Turbo Porsche

Foto: Steffen Jahn

O Porsche 718 cupê e o conversível — outrora conhecidos como Cayman e Boxster — são impulsionados por um flat-4 turbo. Seus antecessores usavam um flat-6 aspirado, um dos melhores motores do planeta. Mas antes de maldizer a casa de Stuttgart, considere a geometria variável usada em seus modelos 718 S.

As aletas do rotor do turbo (1) no lado da admissão se abrem e fecham mecanicamente. Em baixas rotações elas estão quase fechadas, criando uma passagem mais estreita que acelera o fluxo dos gases de escape. Isso ajuda a minimizar o lag do turbo — é o mesmo princípio de apertar a saída de uma mangueira de jardim com o polegar. Rotações mais elevadas resultam em aletas mais abertas e uma restrição menor.
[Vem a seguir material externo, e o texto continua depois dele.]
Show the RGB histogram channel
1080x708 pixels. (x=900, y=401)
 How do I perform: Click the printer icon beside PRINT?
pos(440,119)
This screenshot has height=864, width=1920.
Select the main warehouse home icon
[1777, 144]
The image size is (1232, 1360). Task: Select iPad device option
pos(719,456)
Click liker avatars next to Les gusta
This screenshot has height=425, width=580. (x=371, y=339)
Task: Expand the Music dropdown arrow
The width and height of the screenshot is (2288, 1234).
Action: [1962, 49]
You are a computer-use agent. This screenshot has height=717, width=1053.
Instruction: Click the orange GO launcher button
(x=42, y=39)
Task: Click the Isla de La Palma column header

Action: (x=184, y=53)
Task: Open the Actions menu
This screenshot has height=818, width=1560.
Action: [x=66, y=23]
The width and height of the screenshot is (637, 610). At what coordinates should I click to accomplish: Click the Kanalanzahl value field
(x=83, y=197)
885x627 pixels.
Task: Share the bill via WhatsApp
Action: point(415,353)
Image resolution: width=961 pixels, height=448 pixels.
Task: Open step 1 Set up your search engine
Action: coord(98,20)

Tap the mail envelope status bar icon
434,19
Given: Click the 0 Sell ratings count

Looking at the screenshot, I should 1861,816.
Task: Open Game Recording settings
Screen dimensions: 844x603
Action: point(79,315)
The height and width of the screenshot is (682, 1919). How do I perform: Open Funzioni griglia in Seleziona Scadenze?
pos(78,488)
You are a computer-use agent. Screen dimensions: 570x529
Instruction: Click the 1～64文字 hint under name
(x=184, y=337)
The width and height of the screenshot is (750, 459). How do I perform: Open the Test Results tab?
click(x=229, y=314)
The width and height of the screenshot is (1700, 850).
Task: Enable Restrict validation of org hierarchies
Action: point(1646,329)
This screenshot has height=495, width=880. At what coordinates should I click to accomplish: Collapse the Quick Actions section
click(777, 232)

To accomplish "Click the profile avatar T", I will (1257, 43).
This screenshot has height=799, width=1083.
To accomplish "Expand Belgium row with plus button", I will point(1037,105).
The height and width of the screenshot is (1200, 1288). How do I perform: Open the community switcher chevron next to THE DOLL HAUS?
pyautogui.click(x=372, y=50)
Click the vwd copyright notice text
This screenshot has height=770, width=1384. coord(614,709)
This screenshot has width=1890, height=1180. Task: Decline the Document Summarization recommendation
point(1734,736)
O herói aqui é aquela peça parecida com uma antena (2) entre a admissão (3) e o compressor (4): ela se estende continuamente de forma telescópica, ajustando a posição das aletas até dez vezes por segundo. A tecnologia existe há muito tempo, principalmente nos motores a diesel, mas a Porsche diz que o 718 S e o 911 Turbo são os únicos carros a gasolina produzidos em série a usá-la. Esses alemães… sempre afirmando essas coisas. Daqui a pouco vão dizer que o motor traseiro é sensato.